Miss Claudia Di Napoli
Label-free multiphoton microscopy of intracellular lipids using Coherent Antistokes Raman Scattering (CARS) and differential CARS (D-CARS
The current first world “obesity epidemic” is a result of a reduction in physical activity and increase in calorie consumption as changes in modern lifestyle take place. Lipid storage mechanisms, which have evolved to allow animals to survive periods of nutrient deprivation, contribute to obesity resulting in clinical problems such as type 2 diabetes and atherosclerosis. The bulk of the excess energy derived from diet is stored as triacylglycerol, which can be efficiently packaged within mammalian cells as a cytosolic lipid droplet. However, still little is known about what controls the formation, trafficking and breakdown of lipid droplets in living cells.

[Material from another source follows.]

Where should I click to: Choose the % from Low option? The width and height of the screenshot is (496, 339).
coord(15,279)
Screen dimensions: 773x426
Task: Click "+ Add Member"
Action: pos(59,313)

Optical microscopy is still the only practical means of obtaining high spatial and temporal resolution within living cells and tissues. Coherent Antistokes Raman Scattering microscopy has recently emerged as a new multiphoton (i.e. nonlinear) microscopy technique which overcomes the need of fluorescent labelling and yet retains biomolecular specificity. CARS also features intrinsic spatial resolution in three dimensions (optical sectioning). This technique has proven to be very successful in imaging unstained lipid membranes and lipid vesicles via the Raman scattering of light with the stretching vibration of the dense carbon-hydrogen bonds in the aliphatic chain in lipids. CARS chemical specificity can be improved with differential CARS (D-CARS), a technique recently invented in my group that allows the elimination of non-resonant CARS background.
[See Rocha-Mendoza I et al., Optics Letters 34, 2258 (2009);
Langbein W. et al., Appl. Phys. Lett. 95, 081109 (2009)]
In collaboration with the School of Physics, my group has built a CARS/D-CARS microscope that incorporates two-photon fluorescence and second harmonic generation for comparative/complementary studies. In my project I am developing correlative CARS/fluorescence microscopy to visualise unstained lipid droplets with CARS/D-CARS and associated protein components with two-photon fluorescence, in order to determine the dynamics of lipid droplet formation and development in living cells.